1. Create Zipkin Server

pom.xml

<! -- Zipkin-server dependencies -->
<dependency>
    <groupId>io.zipkin.java</groupId>
    <artifactId>zipkin-server</artifactId>
    <version>2.12.3</version>
    <exclusions>
        <! Log4j2 = log4j2 = log4j2 = log4j2 = log4j2 = log4j2
        <exclusion>
            <groupId>org.springframework.boot</groupId>
            <artifactId>spring-boot-starter-log4j2</artifactId>
        </exclusion>
    </exclusions>
</dependency>

<! -- Zipkin-server UI depends on coordinates -->
<dependency>
    <groupId>io.zipkin.java</groupId>
    <artifactId>zipkin-autoconfigure-ui</artifactId>
    <version>2.12.3</version>
</dependency>
Copy the code

Entry start class

@SpringBootApplication
@EnableZipkinServer
public class ZipkinServerApplication9411 {
    public static void main(String[] args) {
        SpringApplication.run(ZipkinServerApplication9411.class,args);
    }

    // Inject the transaction controller
    @Bean
    public PlatformTransactionManager transactionManager(DataSource dataSource) {
        return newDataSourceTransactionManager(dataSource); }}Copy the code

application.yml

Server: port: 9411 Management: metrics: Web: server: auto-time-requests: falseCopy the code

2. Zipkin Client build (modified in specific microservices)

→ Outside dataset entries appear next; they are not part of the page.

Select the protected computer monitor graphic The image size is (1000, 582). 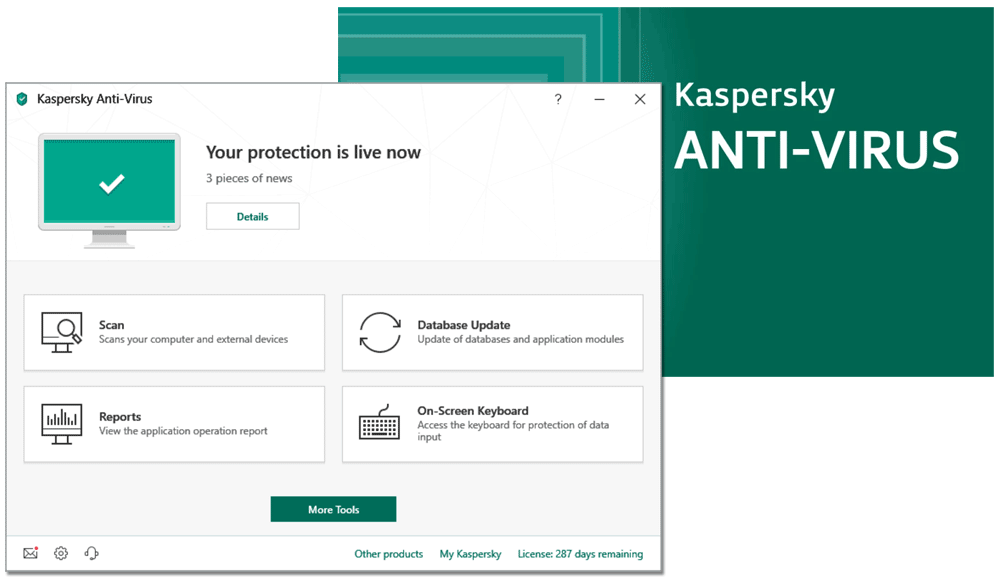(109, 185)
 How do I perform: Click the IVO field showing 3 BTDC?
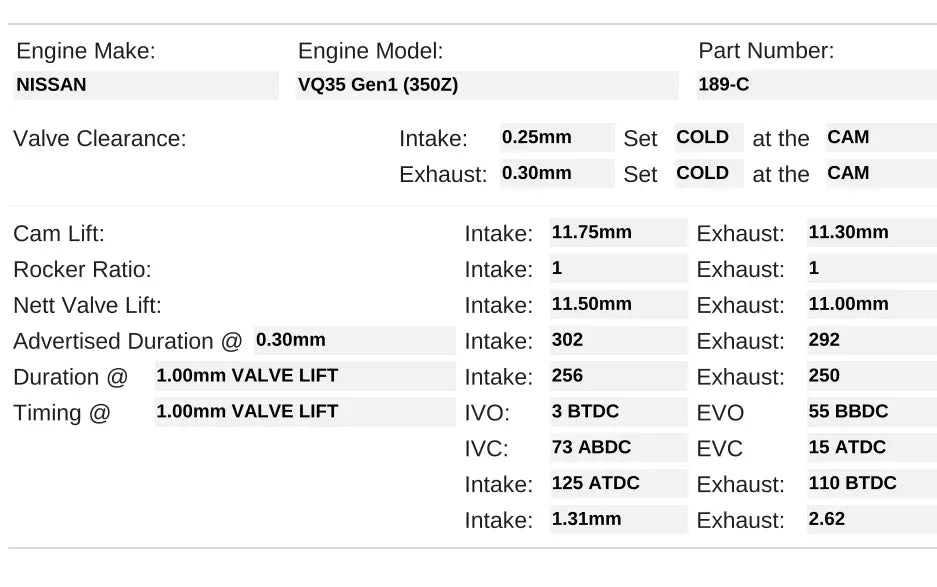618,412

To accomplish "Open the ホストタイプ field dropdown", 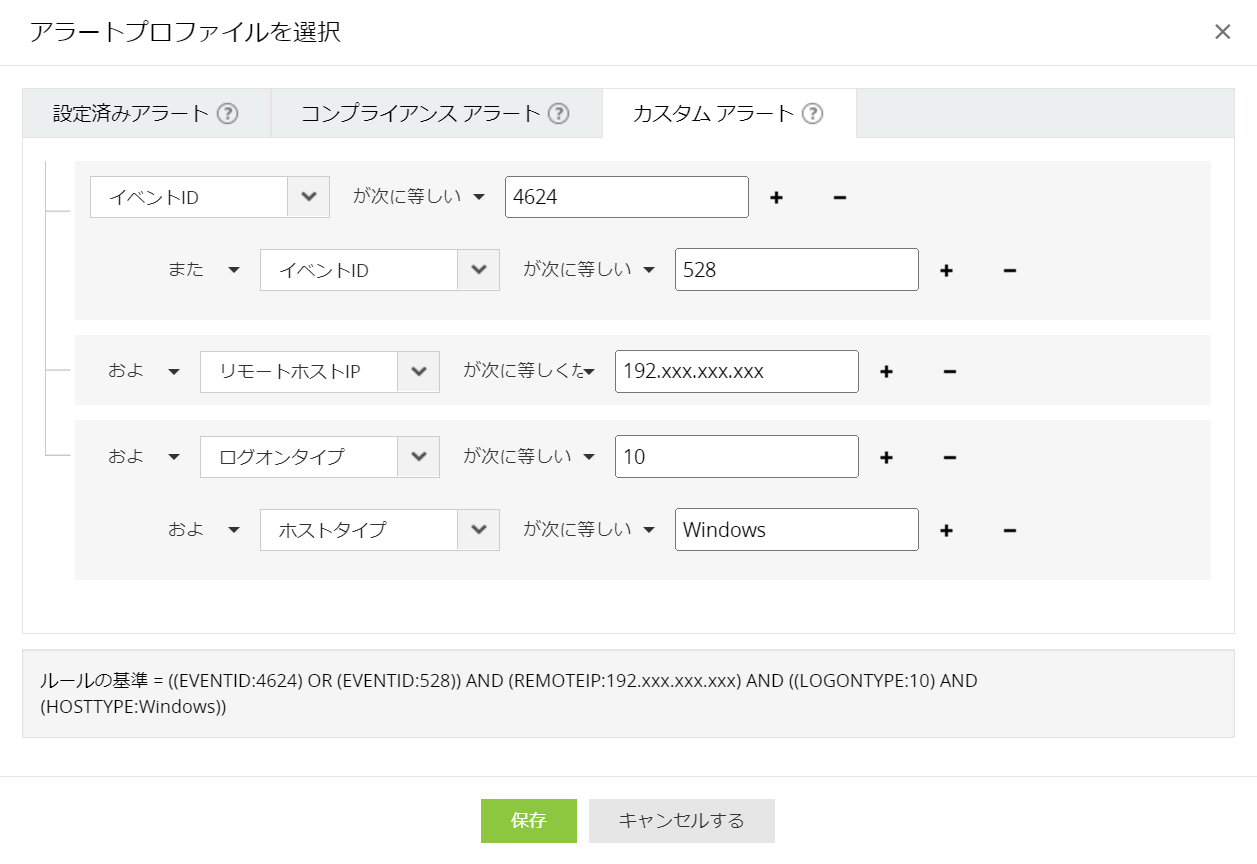I will click(x=478, y=530).
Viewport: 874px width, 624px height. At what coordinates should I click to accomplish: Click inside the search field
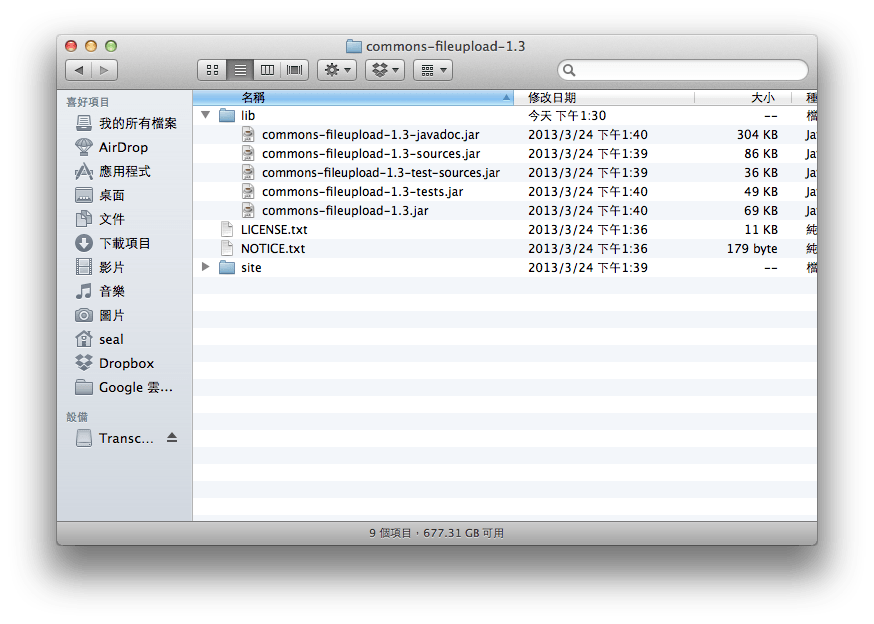pyautogui.click(x=683, y=70)
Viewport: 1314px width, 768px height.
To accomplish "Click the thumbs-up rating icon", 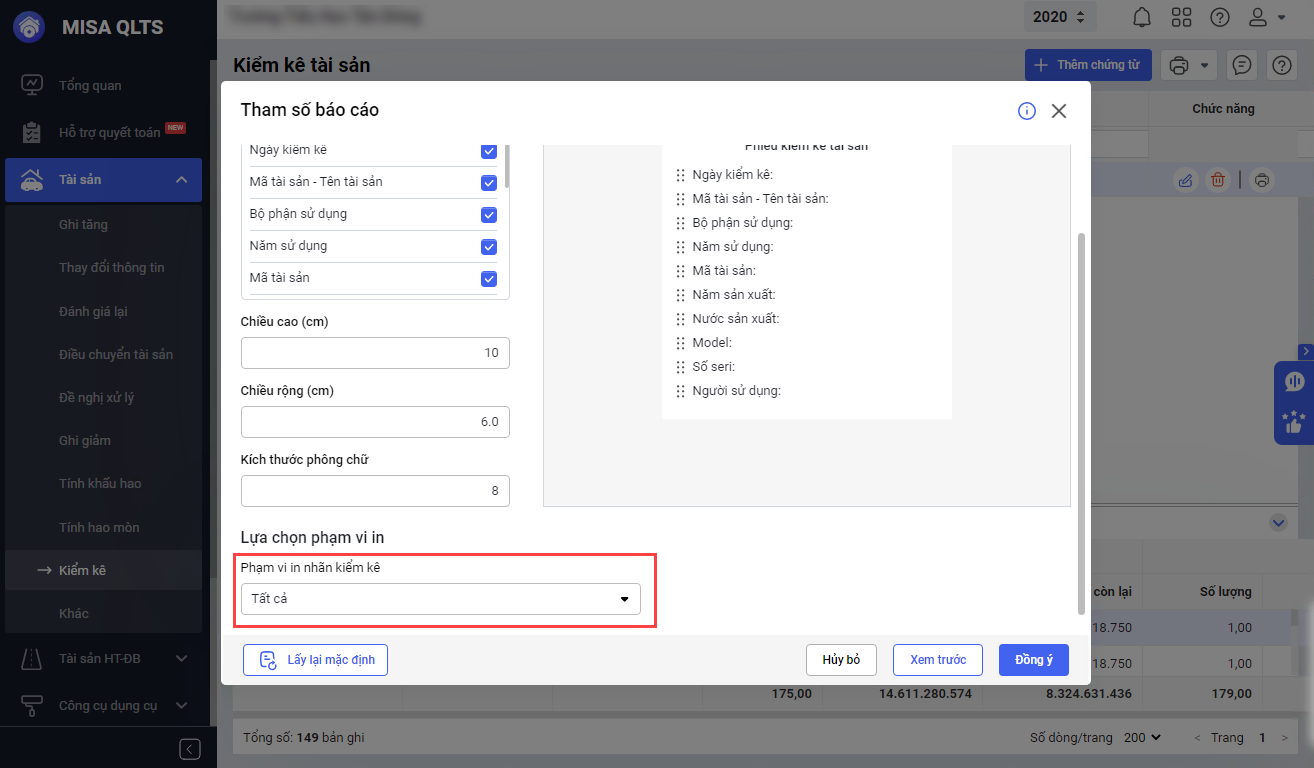I will pos(1294,423).
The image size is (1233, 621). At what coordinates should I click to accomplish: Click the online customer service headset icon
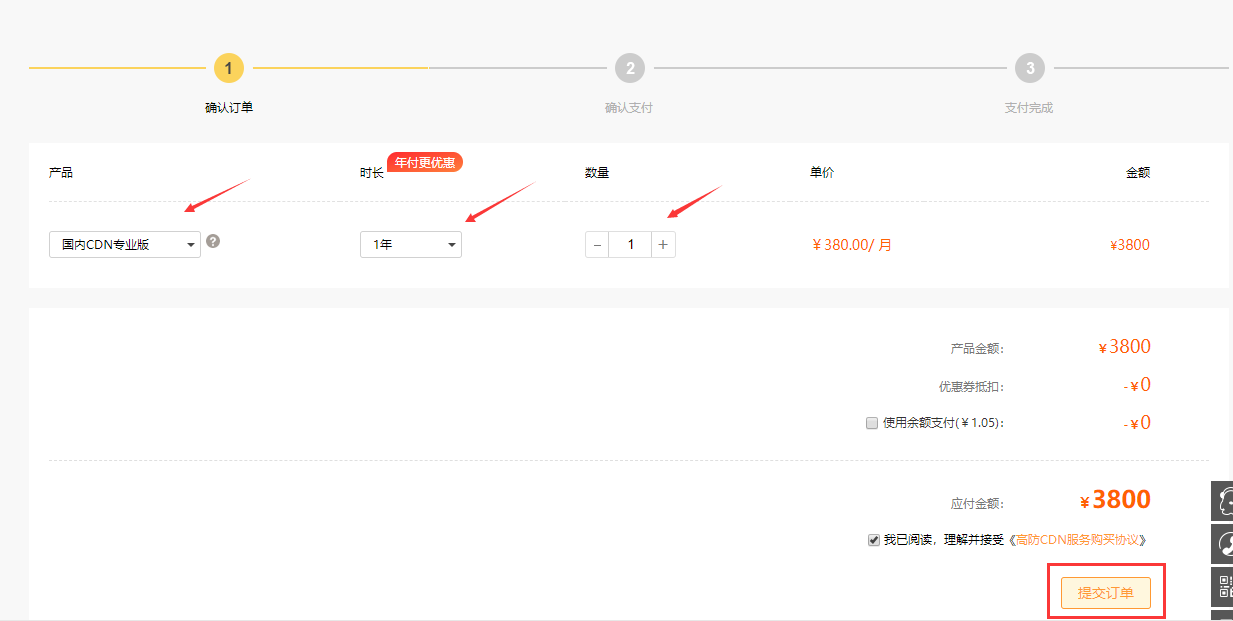click(1223, 501)
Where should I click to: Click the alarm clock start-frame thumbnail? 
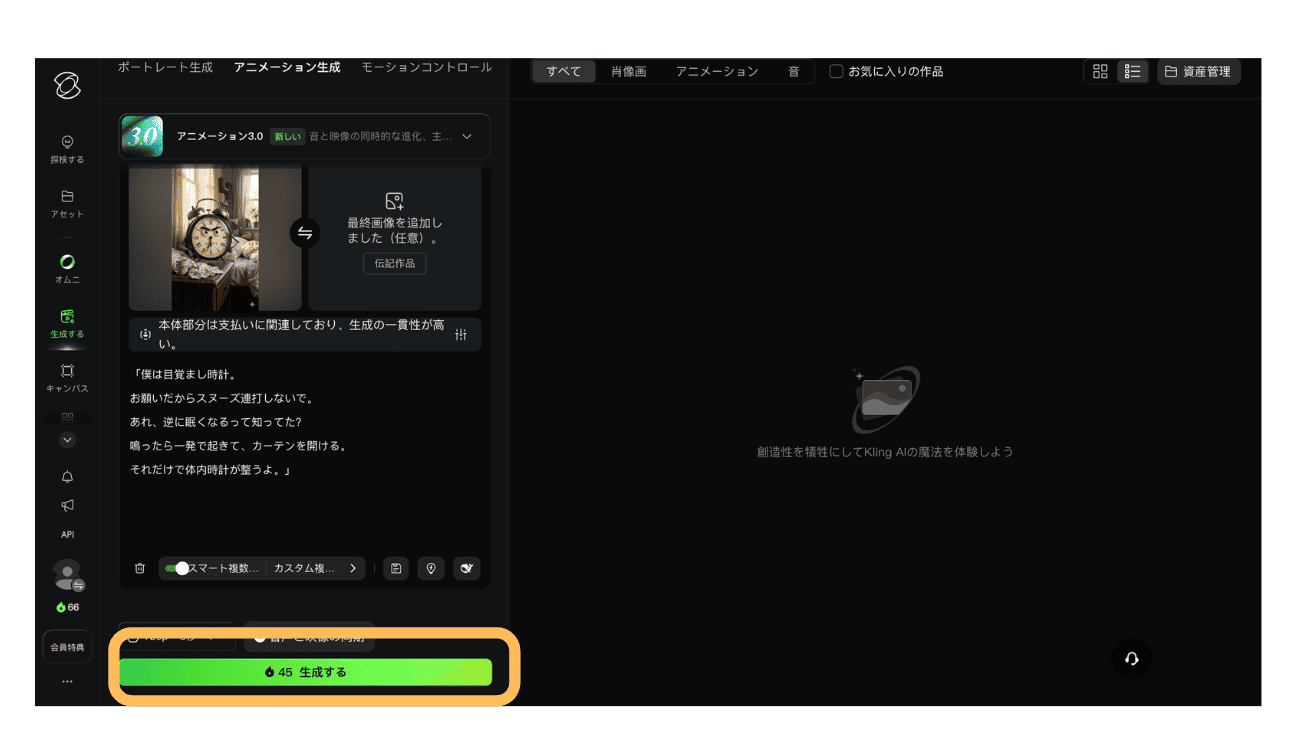coord(215,238)

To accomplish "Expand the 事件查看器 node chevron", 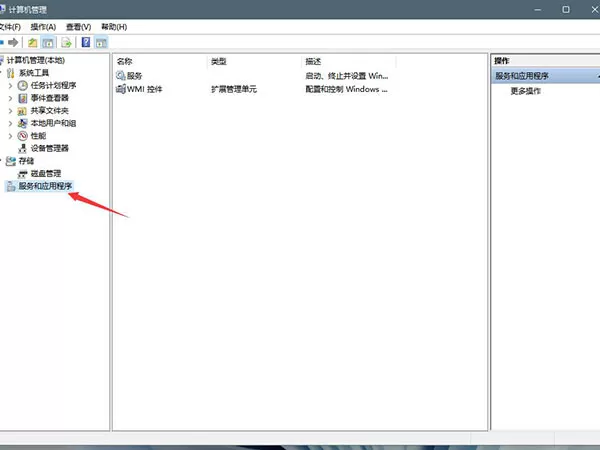I will [x=10, y=98].
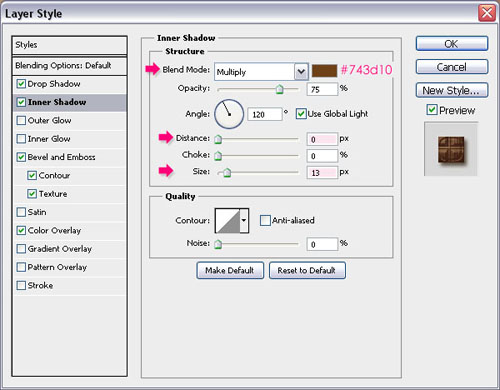Image resolution: width=500 pixels, height=390 pixels.
Task: Click the Multiply blend mode combo box
Action: pos(261,71)
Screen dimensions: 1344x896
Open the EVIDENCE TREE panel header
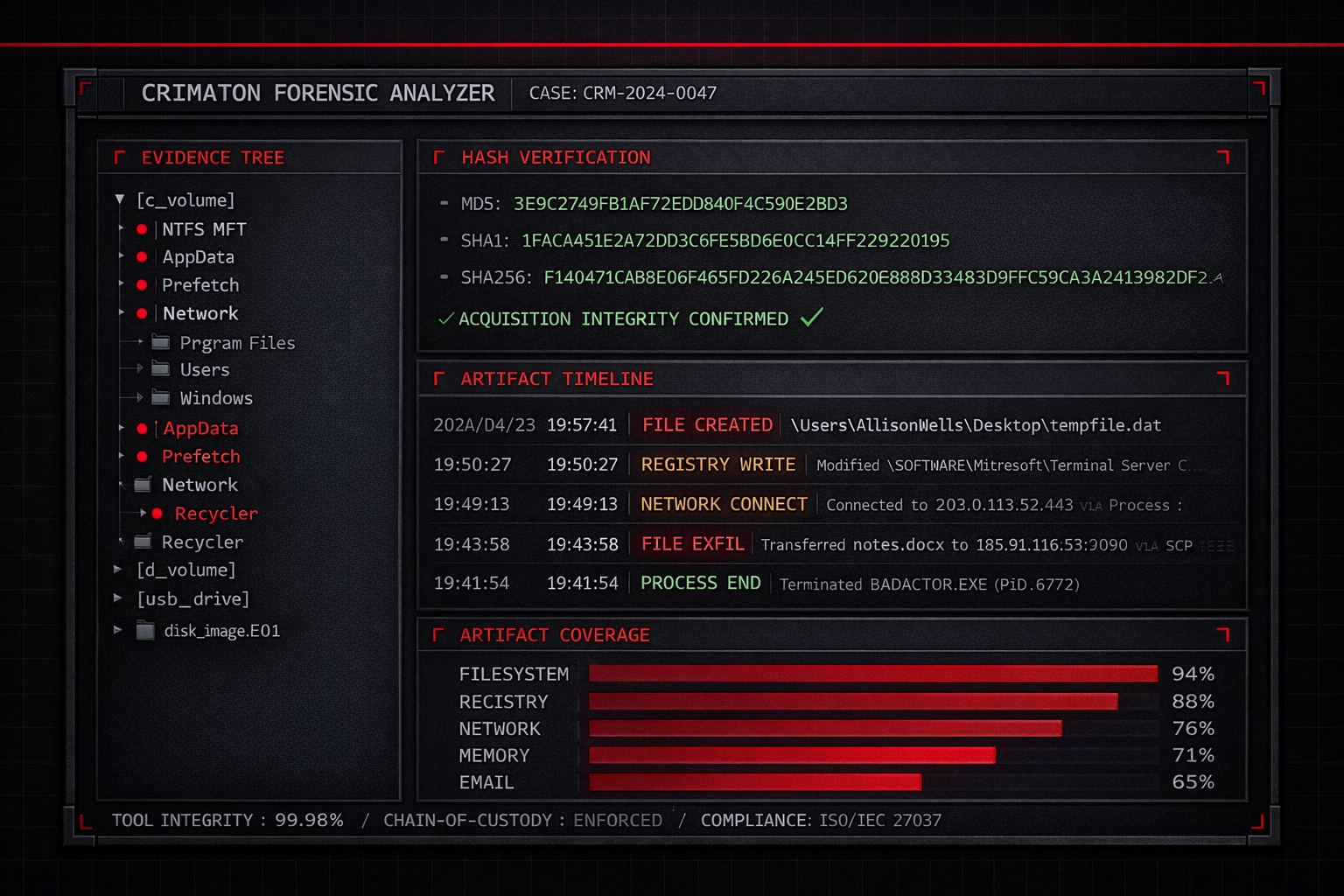pos(213,158)
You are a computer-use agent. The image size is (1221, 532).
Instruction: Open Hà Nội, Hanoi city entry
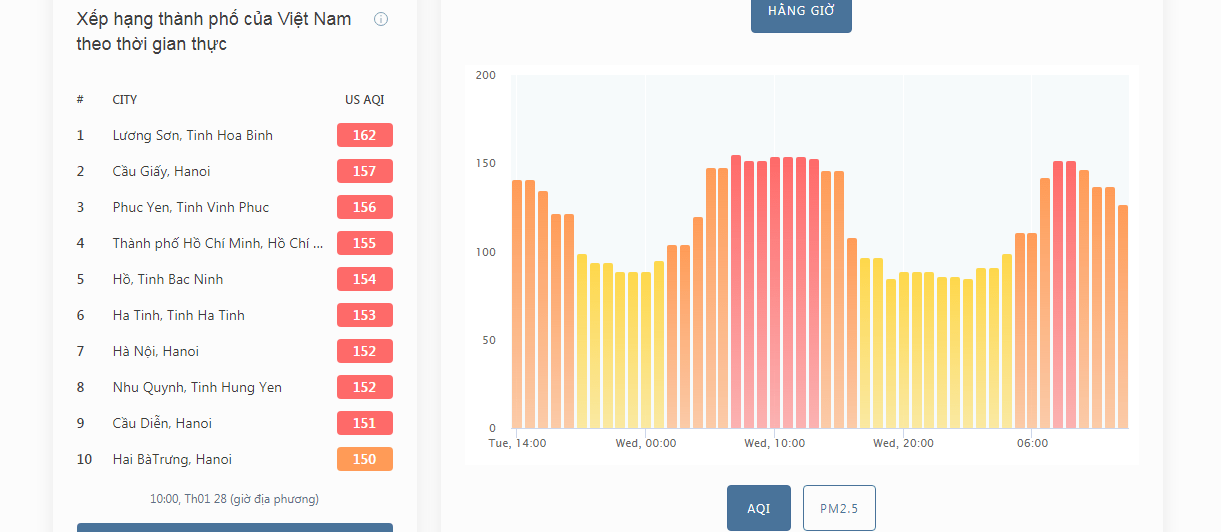click(x=156, y=351)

Add zipkin dependencies to POM

<dependency>
 <groupId>org.springframework.cloud</groupId>
 <artifactId>spring-cloud-starter-zipkin</artifactId>
</dependency>
Copy the code

Add a reference to Zipkin Server in application.yml

3. ZipKin service parsing

Use the postman call request at http://localhost:9002/autodeliver/checkState/1545133

Then open the zipkin http://localhost:9411/zipkin/ view the relevant data

Click on the details of each request to take you to the details page, which contains the complete invocation request

4 trace data persisted by Zipkin to mysql

In our current Zipkin service, the tracking data is stored in the cache. Once the service is restarted, the data will be lost. So far, data persistence is required

1) Prepare database scripts

Mysql > create table (zipkin)

2) Introduce POM files

<! Mysql persistence dependency -->
<dependency>
    <groupId>io.zipkin.java</groupId>
    <artifactId>zipkin-autoconfigure-storage-mysql</artifactId>
    <version>2.12.3</version>
</dependency>
<dependency>
    <groupId>mysql</groupId>
    <artifactId>mysql-connector-java</artifactId>
</dependency>
<dependency>
    <groupId>com.alibaba</groupId>
    <artifactId>druid-spring-boot-starter</artifactId>
    <version>1.1.10</version>
</dependency>
<! -- Transaction control required to operate database -->
<dependency>
    <groupId>org.springframework</groupId>
    <artifactId>spring-tx</artifactId>
</dependency>
<dependency>
    <groupId>org.springframework</groupId>
    <artifactId>spring-jdbc</artifactId>
</dependency>
Copy the code

3) Modify the configuration file and add database information

server:
  port: 9411
management:
  metrics:
    web:
      server:
        auto-time-requests: false # Disable automatic detection
spring:
  datasource:
    driver-class-name: com.mysql.cj.jdbc.Driver
    url: jdbc:mysql://localhost:3306/zipkin? useUnicode=true&characterEncoding=utf-8&useSSL=false&allowMultiQueries=true&serverTimezone=GMT%2B8
    username: root
    password: root
    druid:
      initialSize: 10
      minIdle: 10
      maxActive: 30
      maxWait: 50000
# specify mysql as the zipkin persistence medium
zipkin:
  storage:
    type: mysql
Copy the code

4) Start the class to inject the transaction manager

// Inject the transaction controller
@Bean
public PlatformTransactionManager transactionManager(DataSource dataSource) {
    return new DataSourceTransactionManager(dataSource);
}
Copy the code

At this point, the data in Zipkin is persisted to the database.